── Data to use

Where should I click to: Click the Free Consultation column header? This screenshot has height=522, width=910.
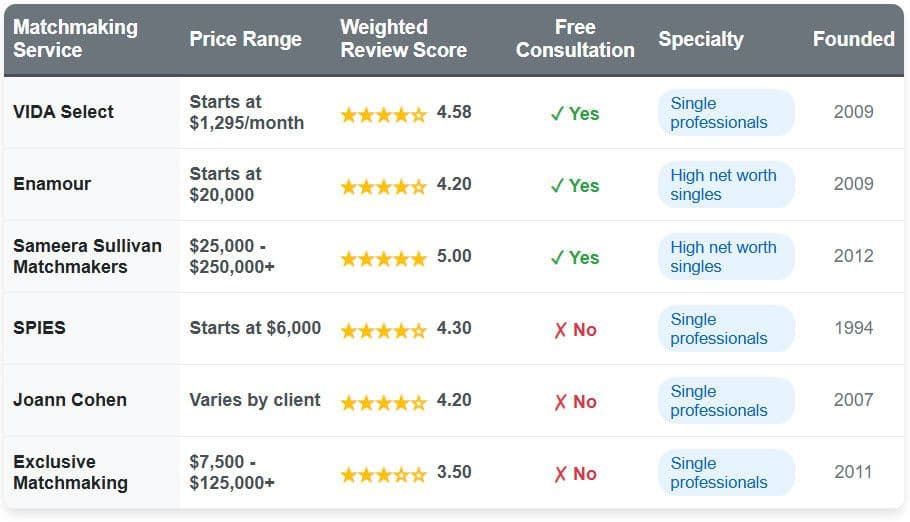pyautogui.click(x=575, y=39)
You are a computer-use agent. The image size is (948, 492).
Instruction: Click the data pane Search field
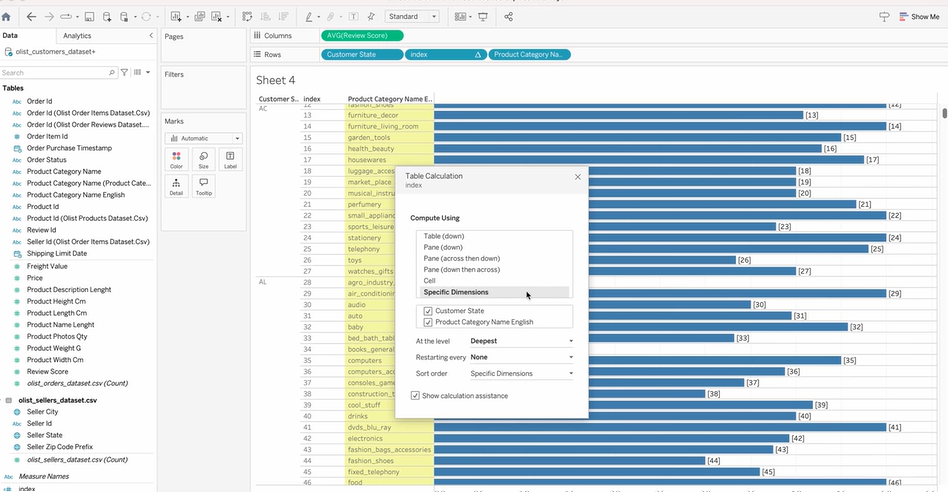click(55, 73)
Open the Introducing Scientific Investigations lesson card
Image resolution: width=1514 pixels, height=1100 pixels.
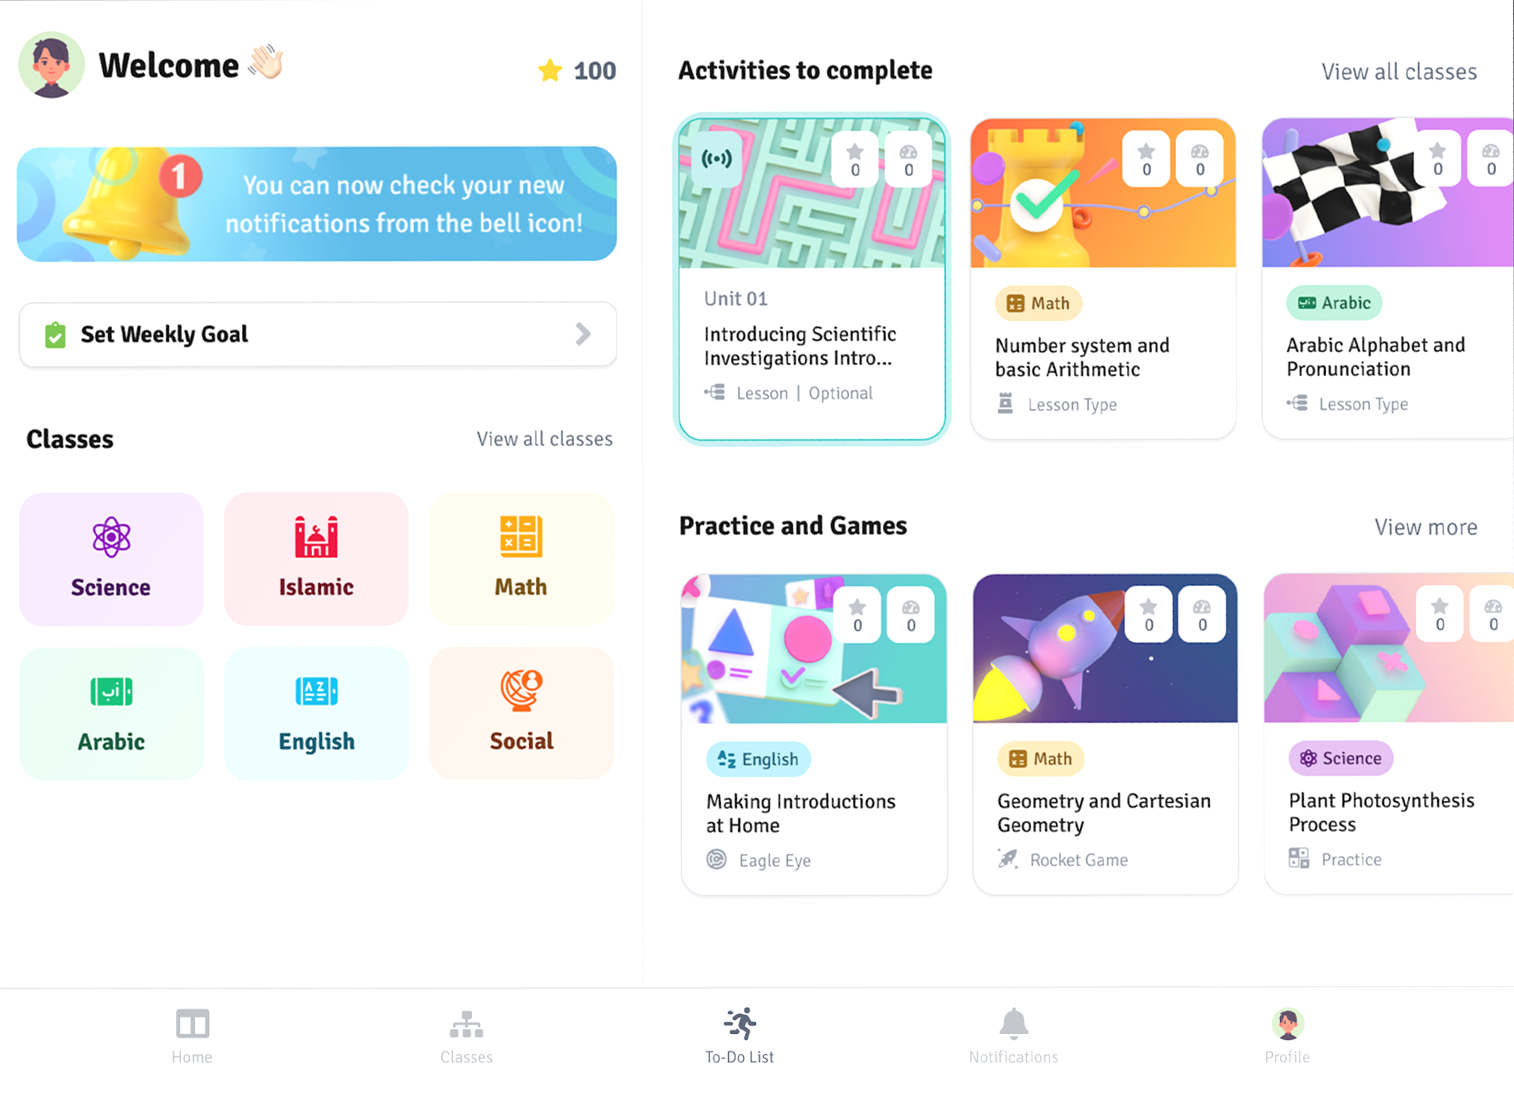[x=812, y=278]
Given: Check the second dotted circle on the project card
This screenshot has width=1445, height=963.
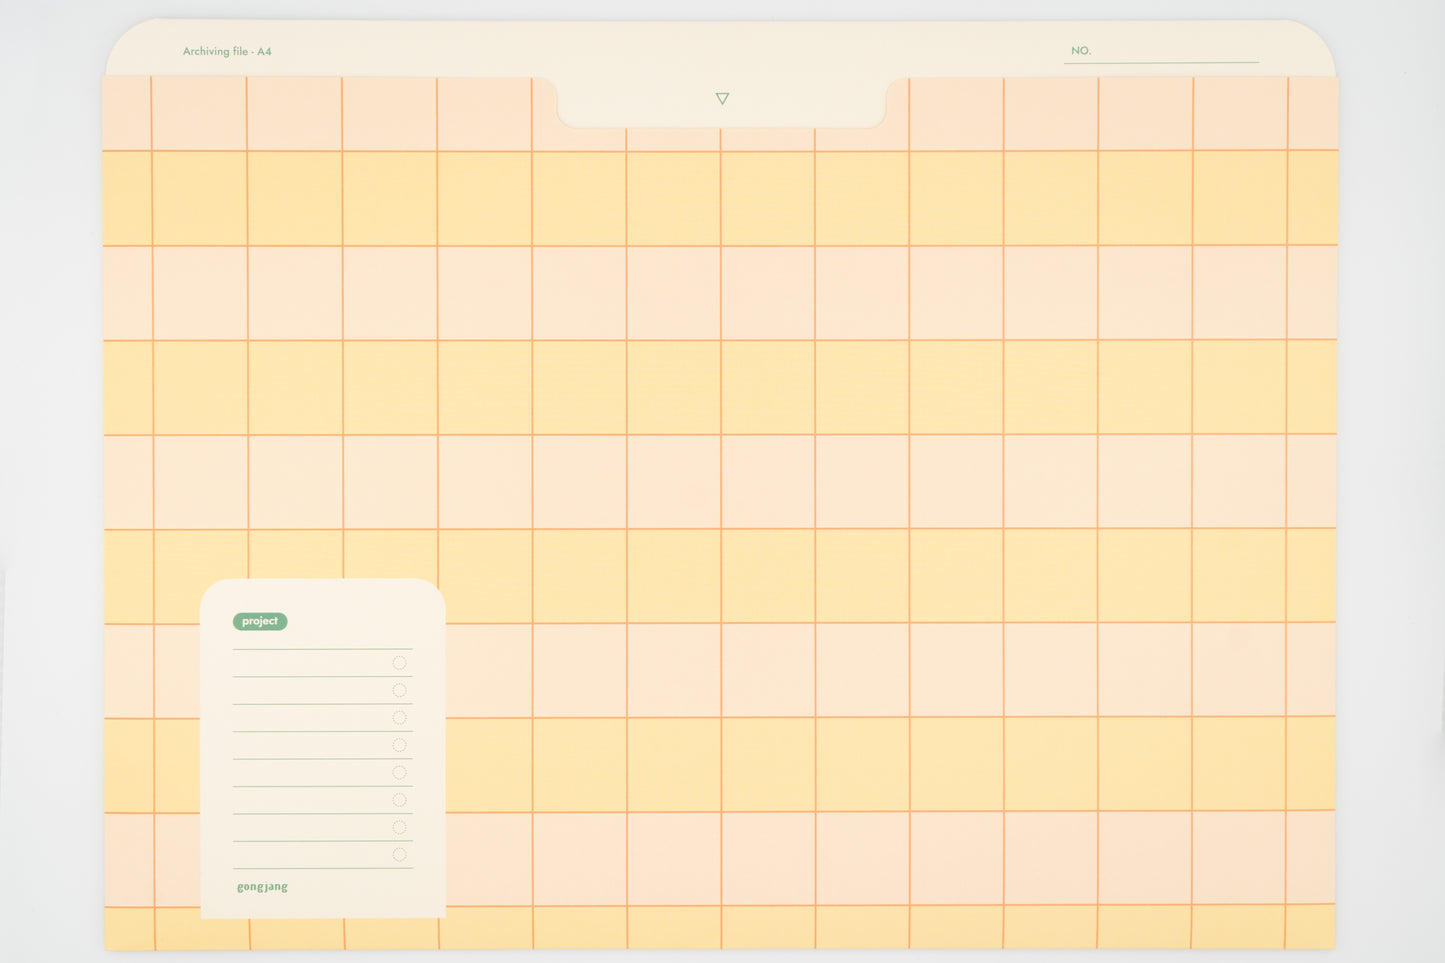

────

▶ _Problem description_: Each line above with the string "card" in it should be located and copied.

▶ _Result of this exercise_:
Open the Introducing Scientific Investigations lesson card
Given: Check the second dotted circle on the project card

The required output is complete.